Task details: Output the data below only from the line containing "Click Dima T's green avatar at 10:01" up to and including the line containing "Task: Open Terms for bonus after night 9", exact and with the pictures left out.

Records provided:
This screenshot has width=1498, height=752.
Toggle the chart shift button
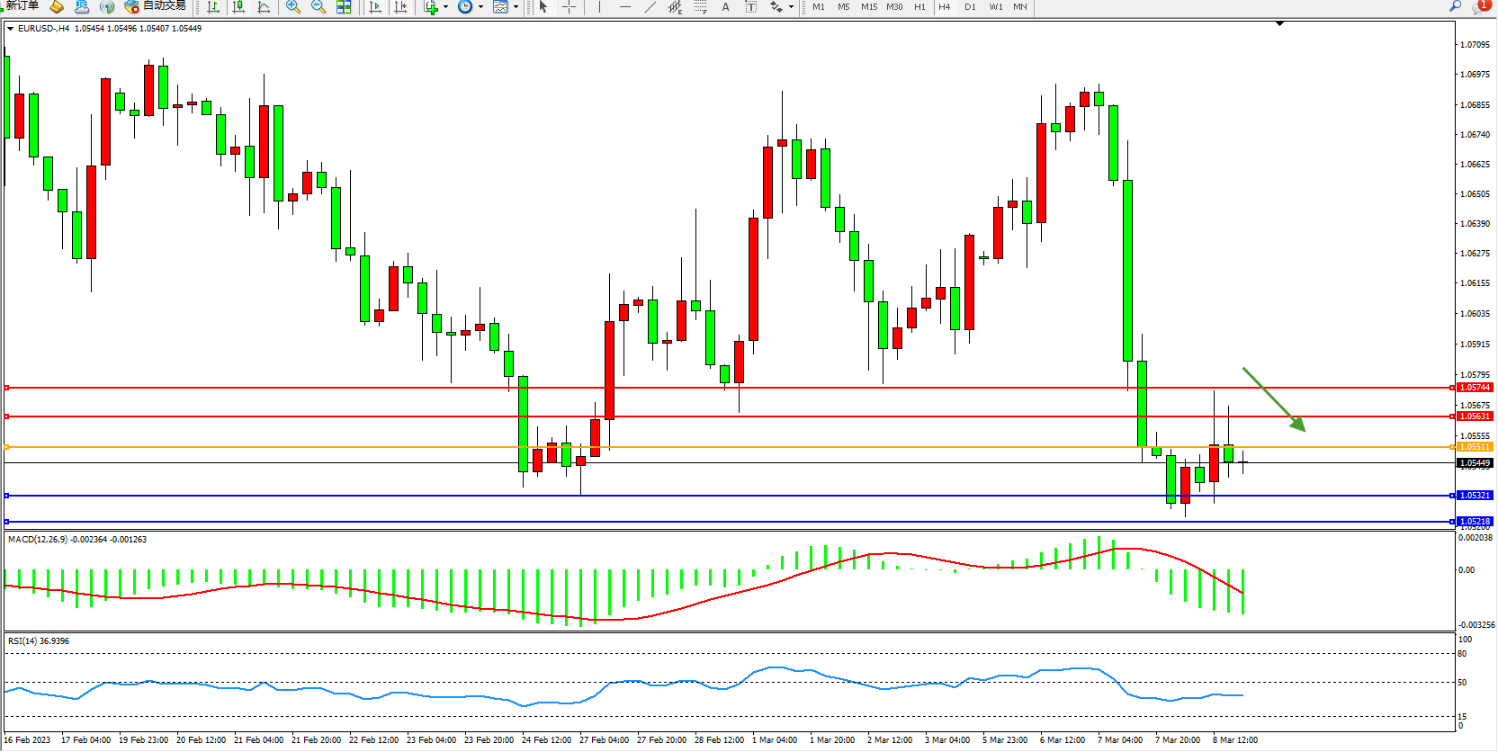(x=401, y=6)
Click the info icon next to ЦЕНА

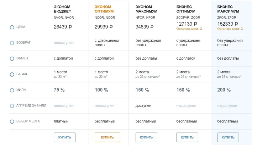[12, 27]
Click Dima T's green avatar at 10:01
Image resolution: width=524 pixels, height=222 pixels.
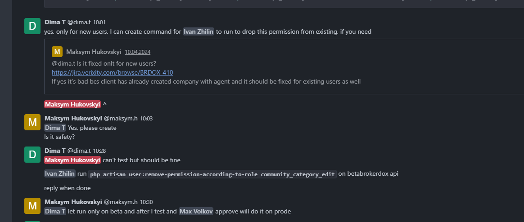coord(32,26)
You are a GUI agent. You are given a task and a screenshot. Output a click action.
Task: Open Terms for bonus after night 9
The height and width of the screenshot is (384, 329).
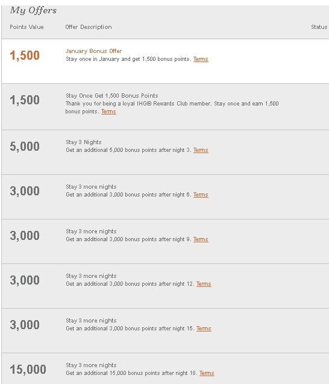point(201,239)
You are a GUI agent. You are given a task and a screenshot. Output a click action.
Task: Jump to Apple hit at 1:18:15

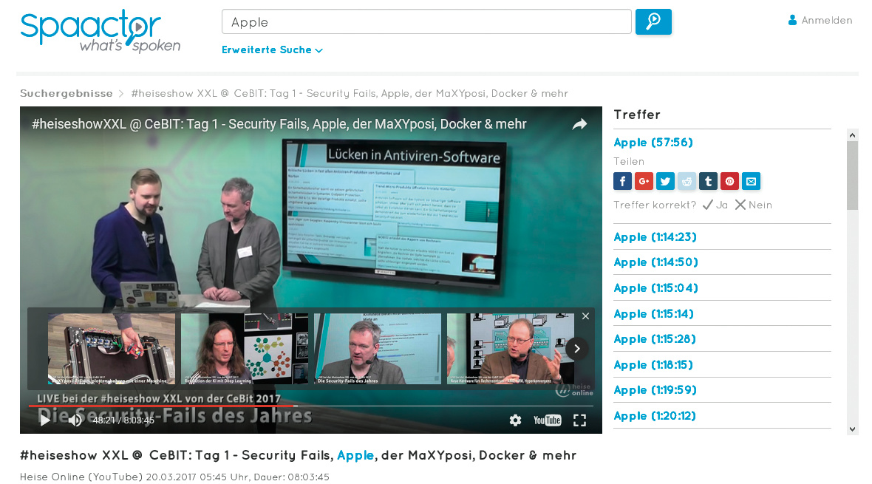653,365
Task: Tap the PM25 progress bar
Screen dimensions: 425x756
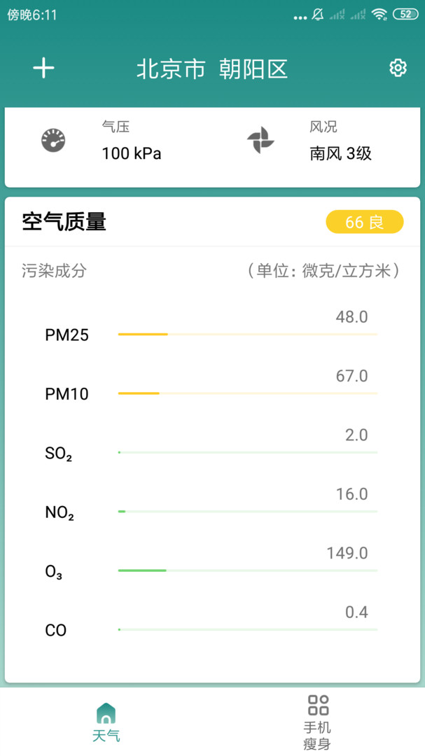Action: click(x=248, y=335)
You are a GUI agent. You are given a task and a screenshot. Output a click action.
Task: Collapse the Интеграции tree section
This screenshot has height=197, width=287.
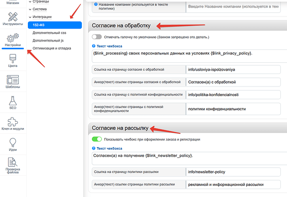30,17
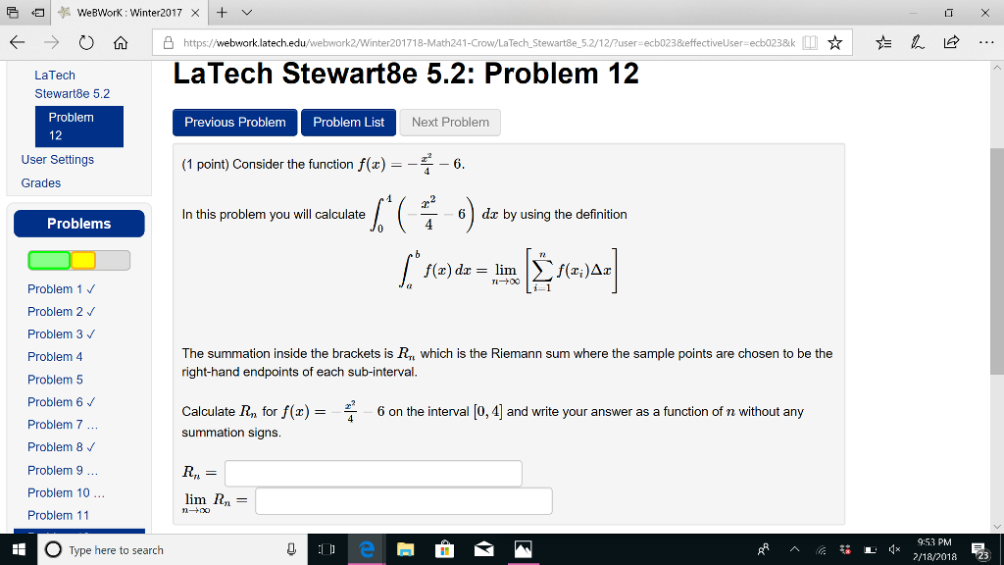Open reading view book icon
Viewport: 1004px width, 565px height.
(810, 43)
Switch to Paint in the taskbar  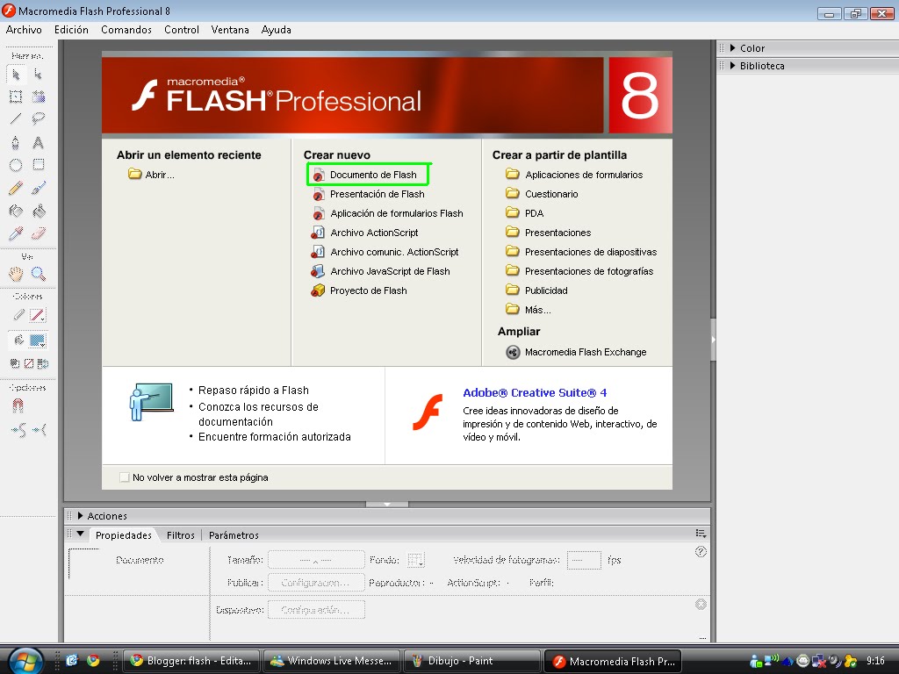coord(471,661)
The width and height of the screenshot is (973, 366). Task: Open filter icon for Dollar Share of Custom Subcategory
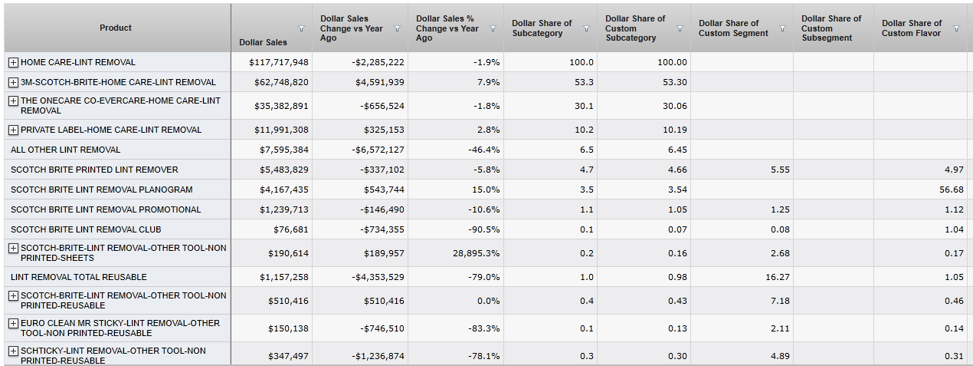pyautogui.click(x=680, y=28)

Exercise output:
Click Dima T's green avatar at 10:01
Image resolution: width=524 pixels, height=222 pixels.
coord(32,26)
You are a GUI agent. You are given a task and a screenshot. Output a click action.
Task: Open Terms for bonus after night 9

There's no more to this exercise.